In: Economics
The Federal Reserve is responsible for managing the country’s money supply. Monetary policy affects the whole economy through interest rates. When the Fed increases the money supply, interest rates drop. When the Fed decreases the money supply, interest rates increase. This week you will discuss how you are affected by the Federal Reserve’s monetary policies. In your discussion, please consider the following questions or statements. Think about a recent purchase you made that required a loan, like a house, or a new car. Explain how you arrived at the decision to purchase. Then explain how the interest rate on the loan affected your purchase. For instance, were you able to purchase a higher priced item because the interest rate was low? Thinking deeper about your answers; how do interest rates affect millions of other buyers and their decisions, then how that affects the whole economy? Explain.
The Federal Reserve formulates some policies to control the economy of the country which we call monetary policies.
From time to time, we are influenced by monetary policies framed by the Federal Reserve. If the level of inflation has increased in the country, then the Federal Reserve tries to reduce the level of inflation by following a narrow monetary policy and if there is a slowdown in the country, then the Federal Reserve increases the flow of currency by following the circulated monetary policy. This is the reason that when the prevailing monetary policy is used, we get a loan from the bank at a cheaper rate, because the rate of repo rate on banks is reduced by the Federal Reserve.So when I have to take a loan for my house, I will take a loan after the Federal Reserve reduces the repo rate on banks, so that I will get it at a cheaper rate than before. So that I will not have to pay much interest and I will save money.

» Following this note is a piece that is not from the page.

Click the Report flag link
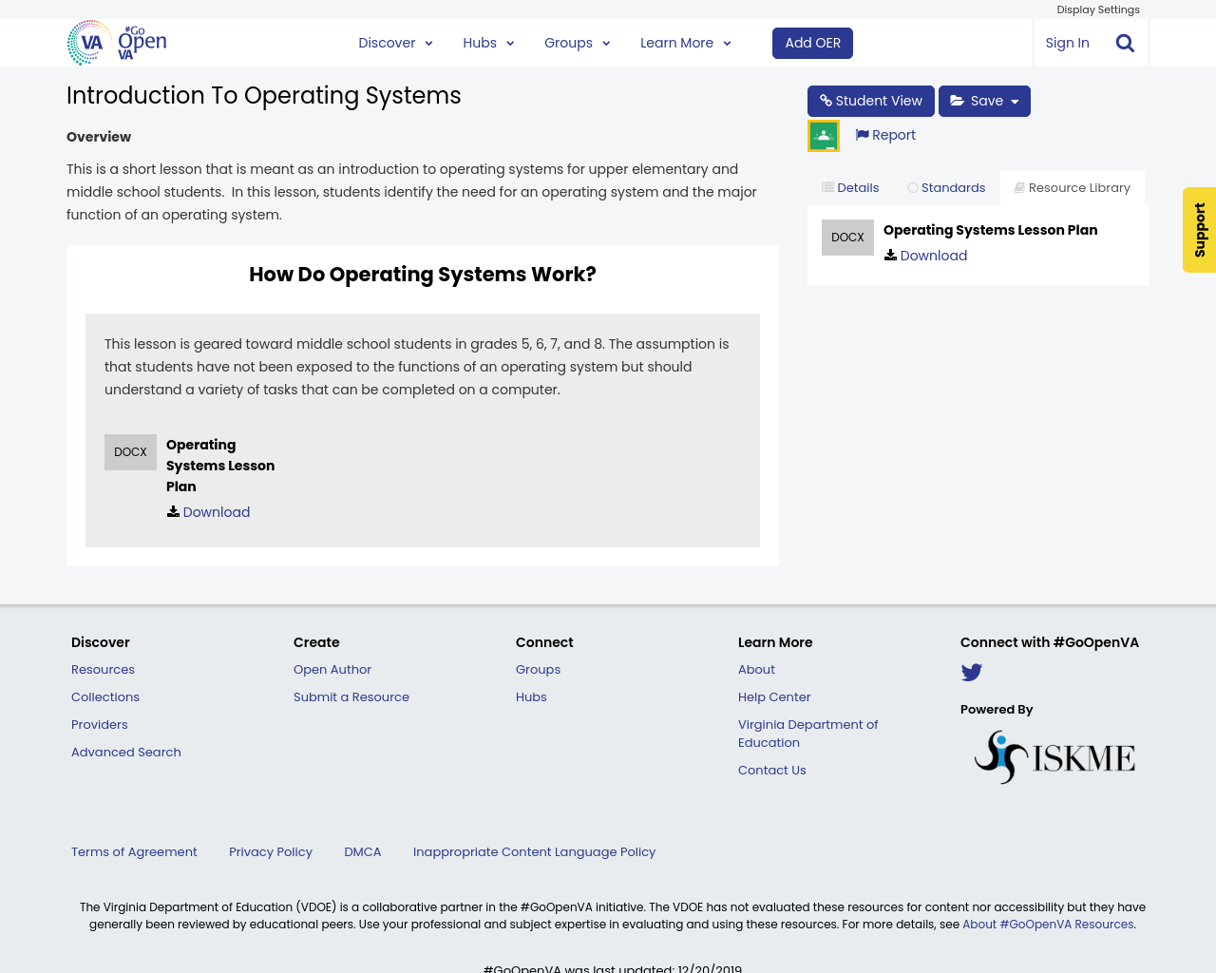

Interest rates, people have to pay on the loan taken to buy an item and it can go as a big part of people's income and hence it affects people.
Buying or building a house is a big deal for middle-class families and they take a large amount of earned capital as well as a loan which to be paid with interest rate prevents them from making any other purchases for many years because a large amount is spent in this payment.
Similarly, if the interest rate is more than the reach of the people, then they will stop taking loans, which will affect the economy and if it continues for a long time, the economy will lose momentum which can lead to a slowdown in any one sector of the economy or the entire economy.